MPPB Denuncia 32 Pessoas Envolvidas em Homicídios e Tráfico de Drogas em Patos, PB
O Ministério Público da Paraíba (MPPB) apresentou uma denúncia formal contra 32 indivíduos suspeitos de integrarem uma complexa organização criminosa (Orcrim) em Patos, Sertão paraibano. A quadrilha é apontada como responsável por crimes graves, incluindo tráfico de drogas, lavagem de dinheiro e uma série de homicídios na região.
A investigação, que culminou na Operação Parabellum, detalhou como a organização agia para consolidar seu poder territorial através da violência e do controle do narcotráfico.
A denúncia, que tramita em segredo de justiça, é resultado de um inquérito minucioso conduzido pela Polícia Civil, com apoio de diversas unidades especializadas. Conforme informação divulgada, a ação policial buscou desarticular uma rede criminosa com forte atuação no Sertão paraibano.
Liderança e Origem da Organização Criminosa em Patos
Entre os 32 denunciados, destacam-se um homem e uma mulher identificados como os líderes da organização criminosa. Segundo as investigações, a Orcrim teria surgido em 2023, originada a partir de uma cisão da facção conhecida como “Nova Okaida”. Há também indicações de que a organização mantém conexões com o “Comando Vermelho”, ampliando seu alcance e poder.
A atuação dos líderes se dava tanto de dentro quanto de fora dos presídios, de onde supostamente emitiam ordens para a execução de rivais e para a continuidade do tráfico de drogas na área de atuação da facção.
Homicídios como Ferramenta de Controle Criminal
A Polícia Civil apurou que os homicídios cometidos pelos membros da organização não eram atos isolados, mas sim parte de uma estratégia de gestão criminal. Essas execuções eram utilizadas como forma de punir traições internas e eliminar concorrentes no domínio do tráfico de drogas.
Essa prática demonstra a brutalidade e a frieza com que a facção operava para manter o controle sobre o território e suas atividades ilícitas em Patos e arredores.
Pedido de Prisão Preventiva e Processo em Segredo de Justiça
O MPPB solicitou formalmente à 1ª Vara Mista de Patos que aceite a denúncia e inicie o processo legal contra os acusados. A promotoria pediu, ainda, a decretação e a manutenção da prisão preventiva de todos os denunciados.
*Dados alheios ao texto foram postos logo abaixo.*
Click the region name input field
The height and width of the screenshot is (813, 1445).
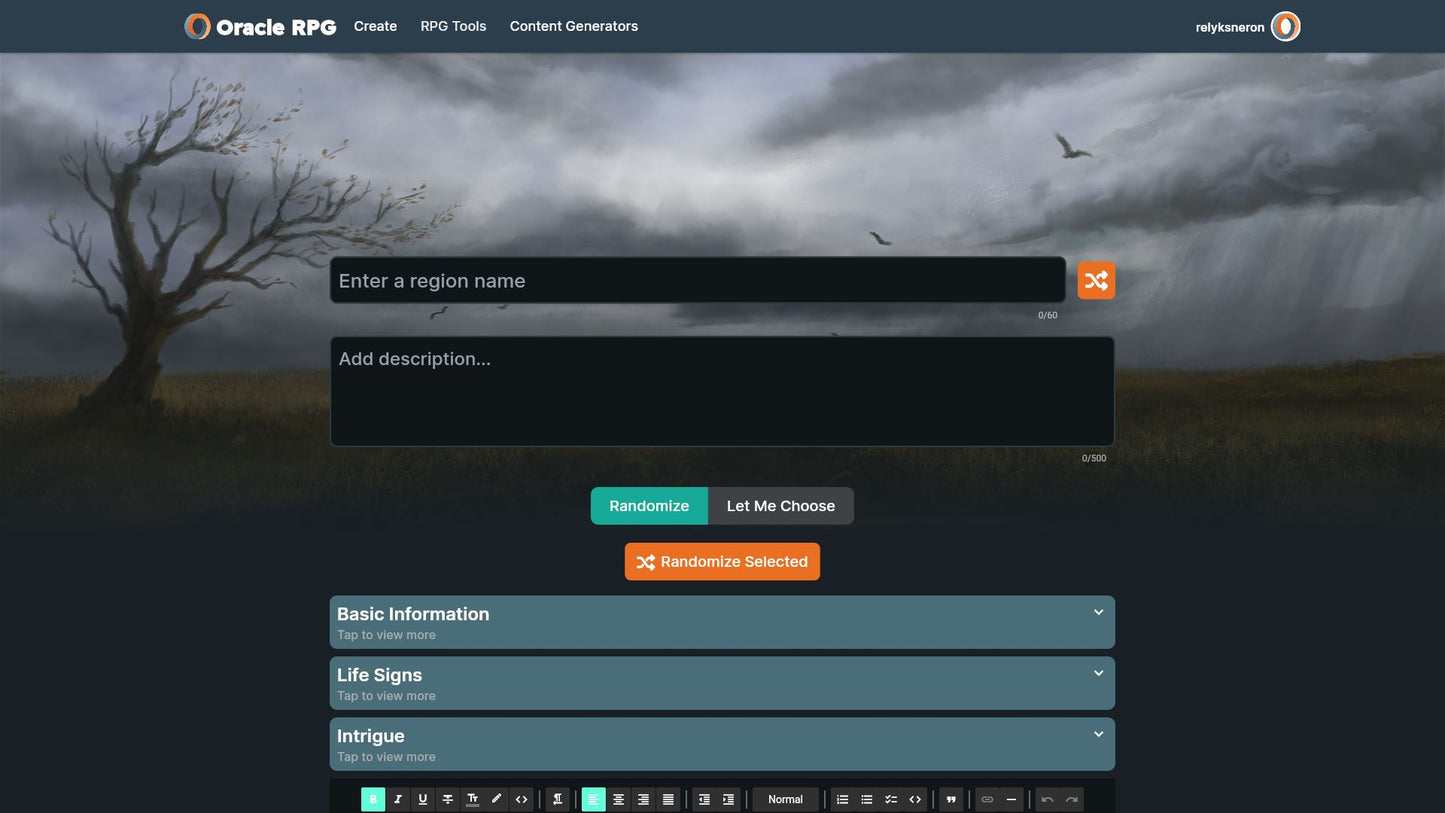697,281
A justificativa apresentada baseia-se em indícios suficientes de autoria e provas robustas da materialidade dos crimes. Além disso, argumenta-se que a prisão é necessária para proteger a ordem pública, garantir a instrução criminal e assegurar a aplicação da lei penal, dada a gravidade dos atos e a periculosidade dos suspeitos envolvidos com tráfico e homicídios.